4.2. Gerade bei älteren Personen mit RS dürften sich manche orthopädischen Probleme (Skoliose, Kontrakturen) gegenüber ihren einst auslösenden neurologischen Ursachen verselbständigt haben. Ist nicht daher zu befürchten, dass es zu einem für diese Personen sehr problematischen Ungleichgewicht zwischen ihrem durch das Medikament erweiterten neurologischen Potential und dem Zustand ihres Bewegungs- und Stützapparats kommt?
4.3. Nach meiner Kenntnis sprechen alle bisherigen Erfahrungen dafür, dass die Wirkungen – egal, ob therapeutische oder sog. Nebenwirkungen - eines Medikaments, das in den Gehirnstoffwechsel eingreift, von Mensch zu Mensch beträchtlich variieren können. Können wir daher überhaupt begründet voraussagen, welche Konsequenzen das TAT-MECP2 für das psychische Erleben und das praktische Verhalten unserer Töchter haben wird?
4.4. Was wissen wir über die Wirkungen von (TAT-)MECP2 außerhalb des Gehirns?
5) Fragen zur Wirkdosis und zur Wirkzeit
Nach meiner Erinnerung hat Dr. Laccone bereits eingeräumt, dass das (TAT-)MECP2 wie praktisch jeder Stoff bei einer Überdosierung toxisch wirkt. Auf dem Hintergrund stellen sich mir folgende Fragen:
5.1. Gibt es gesicherte Erkenntnisse, in welcher Entwicklungsphase das MECP2 in welcher Menge in den Nervenzellen des gesunden Menschen vorkommt? Und kann man den Mangel bei unseren Töchtern messen, so dass sich aus beiden Werten zusammen im Idealfall die angemessene Dosis berechnen lässt?

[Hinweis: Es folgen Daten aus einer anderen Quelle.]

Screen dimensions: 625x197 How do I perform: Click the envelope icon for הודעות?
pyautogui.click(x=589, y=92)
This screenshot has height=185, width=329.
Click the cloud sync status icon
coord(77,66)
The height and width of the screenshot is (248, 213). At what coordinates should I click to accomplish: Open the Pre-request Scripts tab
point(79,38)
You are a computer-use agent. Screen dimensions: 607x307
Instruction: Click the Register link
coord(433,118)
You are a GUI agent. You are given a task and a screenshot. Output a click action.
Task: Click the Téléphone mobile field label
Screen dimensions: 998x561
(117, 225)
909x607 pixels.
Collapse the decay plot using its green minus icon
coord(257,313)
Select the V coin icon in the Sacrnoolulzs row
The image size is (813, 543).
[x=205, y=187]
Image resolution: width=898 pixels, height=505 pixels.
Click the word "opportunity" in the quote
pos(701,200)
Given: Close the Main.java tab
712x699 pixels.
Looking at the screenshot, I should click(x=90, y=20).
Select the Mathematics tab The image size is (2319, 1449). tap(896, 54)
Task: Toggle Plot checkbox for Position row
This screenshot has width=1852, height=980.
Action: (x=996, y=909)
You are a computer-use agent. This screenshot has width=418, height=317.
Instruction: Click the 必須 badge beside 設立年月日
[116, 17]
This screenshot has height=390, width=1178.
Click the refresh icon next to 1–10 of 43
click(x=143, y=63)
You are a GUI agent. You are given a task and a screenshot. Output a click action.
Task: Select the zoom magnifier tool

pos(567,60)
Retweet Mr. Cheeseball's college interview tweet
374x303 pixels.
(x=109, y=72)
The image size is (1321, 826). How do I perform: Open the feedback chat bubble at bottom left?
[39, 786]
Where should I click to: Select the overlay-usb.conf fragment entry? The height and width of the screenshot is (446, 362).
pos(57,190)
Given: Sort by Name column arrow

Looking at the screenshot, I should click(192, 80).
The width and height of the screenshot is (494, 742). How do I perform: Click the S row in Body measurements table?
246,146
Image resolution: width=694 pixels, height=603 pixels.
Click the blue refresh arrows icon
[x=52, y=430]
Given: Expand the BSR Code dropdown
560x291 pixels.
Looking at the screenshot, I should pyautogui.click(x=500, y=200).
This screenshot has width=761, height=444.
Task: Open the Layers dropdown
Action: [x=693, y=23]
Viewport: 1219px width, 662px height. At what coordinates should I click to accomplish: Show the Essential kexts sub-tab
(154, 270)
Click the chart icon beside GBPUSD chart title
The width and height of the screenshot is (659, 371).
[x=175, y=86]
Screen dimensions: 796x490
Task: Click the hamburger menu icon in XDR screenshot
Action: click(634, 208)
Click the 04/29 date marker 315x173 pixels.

5.2. Oder wird man sich bei der Dosierung an der klinischen Ausprägung des RS bei einer Patientin orientieren – nach dem Motto: geringe klinische Probleme, also geringe Dosis? Oder ist das Alter zu berücksichtigen, weil bzw. falls das MeCP2 nur in bestimmten Entwicklungsphasen benötigt wird? Spielt das Körpergewicht eine Rolle – und sei es nur, weil mit steigendem Gewicht die Dosis erhöht werden muss, um die gleiche Menge des Medikaments ins Gehirn zu bekommen?
5.3. Was erwartet Dr. Laccone, wann sich die (therapeutischen bzw. die Neben-) Wirkungen des TAT-MECP2 einstellen, um entsprechend die Dosierung regulieren zu können – nach Stunden, Tagen, Wochen, Monaten oder Jahren?